If an employee has any pregnancy-related situations, then the employer must accommodate the employee and give her reasonable accommodations so that the employee could continue to perform her essential job duties. Reasonable accommodations include, but are not limited to, changing the employee’s work schedule, giving the employee more frequent breaks, being more flexible with the employee’s working times, modifying the employee’s work duties, and allowing the employee to have time to pump breast milk in private. If the employer decides to terminate or harass the employee or does not provide her with reasonable accommodations for her pregnancy, then the employee has the right to file a pregnancy discrimination claim.
Some examples of pregnancy discrimination are if an employer decides not to hire an individual because they are pregnant or believe that they are pregnant. Another example of pregnancy discrimination is if the employer makes harassing comments to the employee regarding her pregnancy. Another example of pregnancy discrimination is if an employee asks for breaks in order to pump breast milk and the employer denies her request. Another example of pregnancy discrimination is if the employer decides to demote the employee due to her pregnancy. Additionally, an employee can claim pregnancy discrimination if an employer makes derogatory remarks regarding the employee’s infertility issues.
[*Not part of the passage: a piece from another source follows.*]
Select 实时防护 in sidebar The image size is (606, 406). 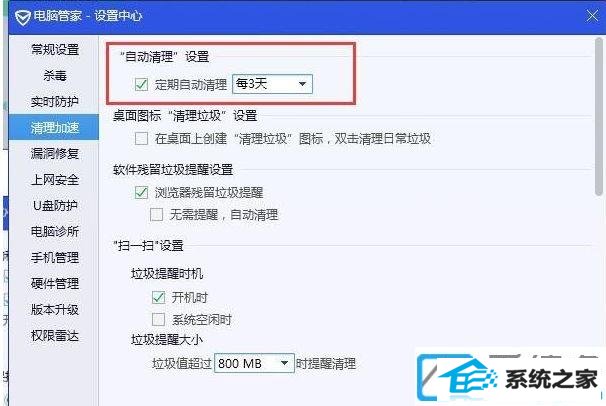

These examples demonstrate how the employer displays discrimination towards his or her employee due to pregnancy-related situations. These actions are clearly unlawful and violate California’s Department of Fair and Housing (Los Angeles Pregnancy Discrimination Lawyer – Miracle Mile Law Group).
Pregnancy discrimination could also occur when the employee is on pregnancy leave. For example, it is considered pregnancy discrimination if the employer does not keep her job open for the same amount of time that the employer would keep the job open for an employee who is on sick leave. In addition, the employer must allow the employee to take up to twelve weeks off of work to care for her newborn child. (What to Expect When You’re Expecting (and After the Birth of Your Child)…at Work | U.S. Department of Labor (dol.gov)).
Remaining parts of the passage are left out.